In the last book in this series, Boulder, Colorado–based college instructor Martin grappled with villains who misused her breakthrough technique, “q-lapsing.” It involves using mind power, adrenaline, and quantum physics to alter reality to a chosen outcome—such as disintegrating the door to a bank vault. Martin’s expertise resulted in her becoming a special consultant to the police and FBI, tentatively training lawmen to use her process for a range of tasks. Now she, as the “Quantum Cop,” must assist them again following another outbreak of mischief—this time involving the eradication of a mining ghost town and the dissolution of a highway. The apparent perpetrator is Luke Bacalli, Martin’s foremost ex-student-gone-bad, whom she thought she’d killed in a quantum duel. Despite the fact that the material universe is at risk, Smith’s tone remains chirpy and playful, and in side plots, Martin’s long-standing love affair with faculty colleague Andro Rivas cools and her attraction to police officer Ben Willis heats up. The motivation for the large-scale destruction isn’t explained, and the behavior of the villains, who alternate between being maniacal and panicked, seems inconsistent, but these questions may be addressed in a future installment.
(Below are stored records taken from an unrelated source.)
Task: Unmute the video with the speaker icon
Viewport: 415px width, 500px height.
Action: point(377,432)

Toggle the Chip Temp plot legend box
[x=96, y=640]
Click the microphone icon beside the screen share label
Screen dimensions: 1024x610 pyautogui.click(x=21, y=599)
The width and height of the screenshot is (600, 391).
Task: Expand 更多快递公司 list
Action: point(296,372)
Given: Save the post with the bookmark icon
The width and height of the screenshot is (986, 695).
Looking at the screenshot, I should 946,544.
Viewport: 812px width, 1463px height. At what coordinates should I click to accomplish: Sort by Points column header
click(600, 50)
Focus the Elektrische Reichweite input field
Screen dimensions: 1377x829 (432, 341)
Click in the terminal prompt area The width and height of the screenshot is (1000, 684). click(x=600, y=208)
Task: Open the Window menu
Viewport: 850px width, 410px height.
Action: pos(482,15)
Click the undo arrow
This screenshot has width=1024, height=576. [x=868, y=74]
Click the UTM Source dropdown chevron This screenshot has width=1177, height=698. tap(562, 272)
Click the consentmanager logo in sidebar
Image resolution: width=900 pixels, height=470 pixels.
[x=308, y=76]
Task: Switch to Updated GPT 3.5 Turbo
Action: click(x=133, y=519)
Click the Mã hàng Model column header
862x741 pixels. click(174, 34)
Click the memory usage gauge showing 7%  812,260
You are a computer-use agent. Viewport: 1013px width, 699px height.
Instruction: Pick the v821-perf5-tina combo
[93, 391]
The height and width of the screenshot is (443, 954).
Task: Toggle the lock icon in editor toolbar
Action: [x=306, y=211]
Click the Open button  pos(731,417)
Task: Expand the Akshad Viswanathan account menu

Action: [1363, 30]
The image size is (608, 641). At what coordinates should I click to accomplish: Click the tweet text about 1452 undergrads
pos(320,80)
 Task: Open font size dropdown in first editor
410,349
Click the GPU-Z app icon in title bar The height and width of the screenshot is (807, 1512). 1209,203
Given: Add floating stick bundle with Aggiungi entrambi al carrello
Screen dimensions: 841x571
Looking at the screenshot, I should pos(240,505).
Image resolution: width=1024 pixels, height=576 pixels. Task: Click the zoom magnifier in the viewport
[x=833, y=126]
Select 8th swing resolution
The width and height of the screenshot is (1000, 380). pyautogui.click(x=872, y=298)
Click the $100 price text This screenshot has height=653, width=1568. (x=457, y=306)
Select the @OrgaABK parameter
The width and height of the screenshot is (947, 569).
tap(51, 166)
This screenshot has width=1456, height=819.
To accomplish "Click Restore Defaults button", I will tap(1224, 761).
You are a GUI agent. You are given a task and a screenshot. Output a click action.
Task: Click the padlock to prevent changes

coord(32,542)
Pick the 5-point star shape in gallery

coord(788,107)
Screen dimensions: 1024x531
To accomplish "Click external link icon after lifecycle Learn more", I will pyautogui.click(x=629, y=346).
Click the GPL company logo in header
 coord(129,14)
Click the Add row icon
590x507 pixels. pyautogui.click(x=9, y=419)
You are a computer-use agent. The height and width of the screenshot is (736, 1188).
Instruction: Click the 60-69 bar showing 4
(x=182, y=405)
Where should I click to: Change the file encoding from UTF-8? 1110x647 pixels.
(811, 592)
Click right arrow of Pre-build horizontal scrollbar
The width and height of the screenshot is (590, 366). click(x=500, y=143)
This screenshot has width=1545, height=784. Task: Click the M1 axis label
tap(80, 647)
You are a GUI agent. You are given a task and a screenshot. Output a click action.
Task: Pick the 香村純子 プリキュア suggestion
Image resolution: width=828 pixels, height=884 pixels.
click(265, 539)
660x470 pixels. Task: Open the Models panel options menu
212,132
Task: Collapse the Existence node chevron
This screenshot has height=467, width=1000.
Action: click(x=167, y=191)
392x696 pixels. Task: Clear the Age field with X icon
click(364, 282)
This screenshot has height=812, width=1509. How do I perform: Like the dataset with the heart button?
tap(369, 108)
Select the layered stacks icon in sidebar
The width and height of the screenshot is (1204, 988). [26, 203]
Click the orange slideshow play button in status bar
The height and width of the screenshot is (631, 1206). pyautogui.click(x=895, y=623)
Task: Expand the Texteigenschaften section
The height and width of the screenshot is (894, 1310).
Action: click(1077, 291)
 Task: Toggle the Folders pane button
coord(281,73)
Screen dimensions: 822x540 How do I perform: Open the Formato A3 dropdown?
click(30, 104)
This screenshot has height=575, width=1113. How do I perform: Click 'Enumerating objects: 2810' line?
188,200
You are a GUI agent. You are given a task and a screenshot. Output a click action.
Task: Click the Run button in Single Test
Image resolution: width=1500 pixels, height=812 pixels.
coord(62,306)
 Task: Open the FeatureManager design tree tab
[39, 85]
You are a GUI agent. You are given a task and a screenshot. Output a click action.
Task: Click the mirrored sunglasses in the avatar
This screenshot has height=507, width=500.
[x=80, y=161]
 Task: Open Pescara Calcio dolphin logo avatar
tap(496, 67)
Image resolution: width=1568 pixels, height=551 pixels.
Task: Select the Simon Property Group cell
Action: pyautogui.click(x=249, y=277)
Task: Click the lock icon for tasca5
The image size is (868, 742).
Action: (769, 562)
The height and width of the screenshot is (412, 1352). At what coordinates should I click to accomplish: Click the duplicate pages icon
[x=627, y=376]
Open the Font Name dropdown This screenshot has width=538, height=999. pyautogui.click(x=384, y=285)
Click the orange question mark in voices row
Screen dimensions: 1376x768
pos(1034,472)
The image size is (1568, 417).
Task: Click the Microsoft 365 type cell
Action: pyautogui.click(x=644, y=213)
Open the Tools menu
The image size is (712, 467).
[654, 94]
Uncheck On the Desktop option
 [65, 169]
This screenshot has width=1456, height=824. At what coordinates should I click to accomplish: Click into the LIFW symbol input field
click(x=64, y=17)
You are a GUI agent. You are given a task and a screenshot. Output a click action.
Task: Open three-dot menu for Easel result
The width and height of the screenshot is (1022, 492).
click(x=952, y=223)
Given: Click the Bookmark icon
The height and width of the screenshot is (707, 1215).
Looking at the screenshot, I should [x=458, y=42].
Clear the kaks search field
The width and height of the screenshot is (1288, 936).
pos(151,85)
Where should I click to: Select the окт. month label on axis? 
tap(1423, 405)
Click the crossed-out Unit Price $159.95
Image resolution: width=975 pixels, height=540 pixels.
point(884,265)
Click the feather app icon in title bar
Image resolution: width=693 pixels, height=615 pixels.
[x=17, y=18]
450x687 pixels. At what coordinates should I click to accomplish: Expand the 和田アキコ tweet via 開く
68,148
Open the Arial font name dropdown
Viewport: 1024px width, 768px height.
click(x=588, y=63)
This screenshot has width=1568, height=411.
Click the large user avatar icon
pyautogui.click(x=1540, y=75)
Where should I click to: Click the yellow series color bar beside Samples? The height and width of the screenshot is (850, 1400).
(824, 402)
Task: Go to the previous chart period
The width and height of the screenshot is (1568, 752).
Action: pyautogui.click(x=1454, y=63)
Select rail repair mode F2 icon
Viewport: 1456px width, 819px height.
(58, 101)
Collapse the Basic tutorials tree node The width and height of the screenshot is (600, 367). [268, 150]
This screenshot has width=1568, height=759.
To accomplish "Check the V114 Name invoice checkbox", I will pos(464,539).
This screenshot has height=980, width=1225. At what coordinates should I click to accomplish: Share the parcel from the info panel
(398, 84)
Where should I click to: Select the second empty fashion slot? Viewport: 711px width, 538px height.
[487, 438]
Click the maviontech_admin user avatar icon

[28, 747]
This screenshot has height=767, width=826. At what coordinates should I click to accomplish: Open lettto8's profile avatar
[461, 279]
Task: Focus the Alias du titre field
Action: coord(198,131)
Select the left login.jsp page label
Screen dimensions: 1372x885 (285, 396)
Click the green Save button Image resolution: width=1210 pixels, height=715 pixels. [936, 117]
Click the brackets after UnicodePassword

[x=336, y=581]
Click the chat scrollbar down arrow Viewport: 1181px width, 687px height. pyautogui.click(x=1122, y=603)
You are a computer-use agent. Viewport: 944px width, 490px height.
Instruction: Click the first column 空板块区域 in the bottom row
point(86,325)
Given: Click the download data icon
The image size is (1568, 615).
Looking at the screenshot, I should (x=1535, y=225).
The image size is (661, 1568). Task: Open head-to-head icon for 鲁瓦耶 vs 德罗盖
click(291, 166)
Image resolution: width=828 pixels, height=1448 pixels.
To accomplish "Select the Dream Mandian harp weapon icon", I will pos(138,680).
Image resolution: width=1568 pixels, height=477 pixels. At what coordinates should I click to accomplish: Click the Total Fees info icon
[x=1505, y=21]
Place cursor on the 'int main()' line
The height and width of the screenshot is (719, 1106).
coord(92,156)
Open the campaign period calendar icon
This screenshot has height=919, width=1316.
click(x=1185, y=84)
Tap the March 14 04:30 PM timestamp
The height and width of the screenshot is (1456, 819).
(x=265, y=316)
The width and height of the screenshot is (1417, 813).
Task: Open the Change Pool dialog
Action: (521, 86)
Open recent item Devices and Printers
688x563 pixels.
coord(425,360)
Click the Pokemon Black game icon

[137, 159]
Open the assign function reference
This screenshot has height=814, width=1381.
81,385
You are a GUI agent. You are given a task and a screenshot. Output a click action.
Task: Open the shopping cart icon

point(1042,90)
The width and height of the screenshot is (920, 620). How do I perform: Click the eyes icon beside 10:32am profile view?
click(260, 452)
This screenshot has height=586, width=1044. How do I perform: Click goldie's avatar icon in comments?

Q-lapsing, in narrative terms, feels very much like spellcasting despite repeated assertions that it’s all based in science (“I concentrated and collapsed the wavefunction, instantiating the reality in which I’d followed this particular improbability to its source”). As is her habit, Smith, a real-life physicist at the University of Colorado at Boulder, concludes this flighty tale with a lucid nonfiction physics essay; this time around, it’s about neutrinos even though they only have a small cameo in the text.
A semiconclusive entry in a lightweight science-minded series.